Diese Definition ist in meinem Fall nicht möglich! Die Werte in meinem Programm werden in einem vorherigen Schritt in dem array indirekt eingegeben und gespeichert! Es können also alle Zahlenkombinationen und eine unbestimmte Menge von Zahlen vorkommen, die nicht im Programm selbst definiert werden können!

(eine MSDN hab ich leider nicht)

Gruß
grec


----------



## Kachelator (29. Mai 2004)

> Laut der Dokumentation muss der Inhalt des array's aber vordefiniert werden, oder sehe ich das falsch?
> 
> Ausschnitt aus der Dokumentation:
> 
> ...



Ich verstehe das Problem nicht.
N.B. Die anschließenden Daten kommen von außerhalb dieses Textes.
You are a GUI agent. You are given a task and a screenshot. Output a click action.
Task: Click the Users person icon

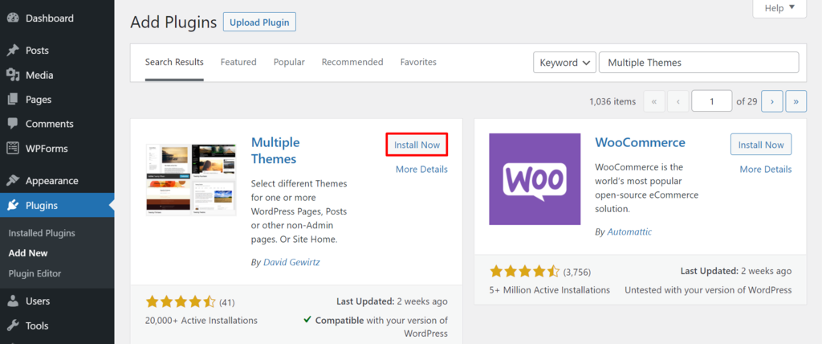click(x=13, y=301)
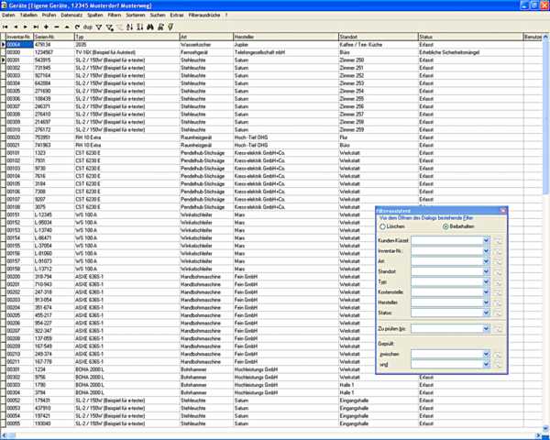Open the Hersteller combo box list
The height and width of the screenshot is (440, 550).
(x=486, y=302)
Du hast ein Array, das mit Werten gefüllt ist, oder? Wie sie da reingekommen sind, ist doch vollkommen egal. _next_permutation()_  permutiert dieses Array, sofern es geht. Die einzigen Bedingungen sind, dass die Werte per "<" vergleichbar sind und dass das Array vor Beginn der Permutationen günstigerweise sortiert wird, um keine Permutationen auszulassen. 
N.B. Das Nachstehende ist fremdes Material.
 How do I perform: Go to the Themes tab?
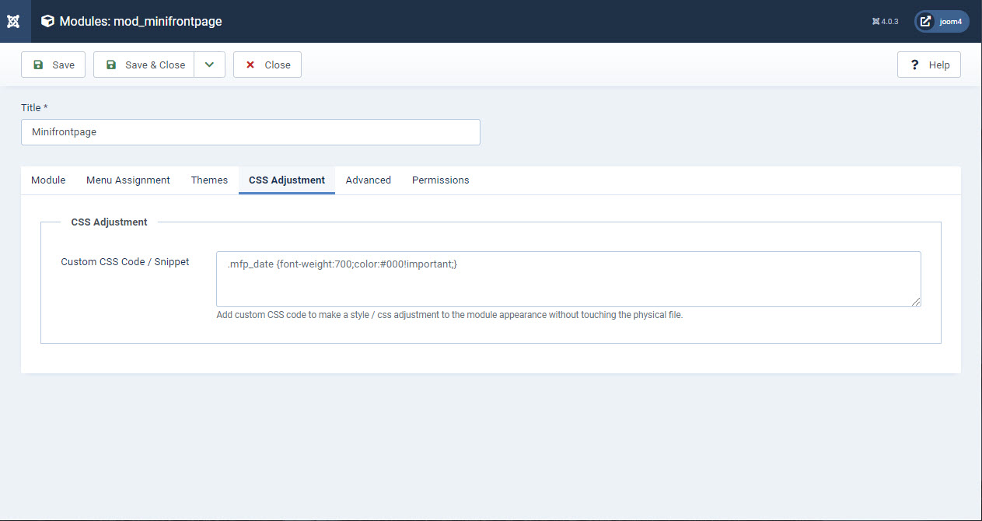209,180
> (eine MSDN hab ich leider nicht)


Die MSDN gibt es auch online, nicht wahr? Der Link in meinem letzten Post führt dich direkt dort hin. Und wie ich an deinem Codeschnipsel sehe, hast du auch das Beispielprogramm gefunden.

Wenn du etwas Code postest, kann ich dir vielleicht zeigen, wie du es einsetzen kannst.


----------



## grec (29. Mai 2004)

Ok, hier ist der Teil, auf den es ankommt!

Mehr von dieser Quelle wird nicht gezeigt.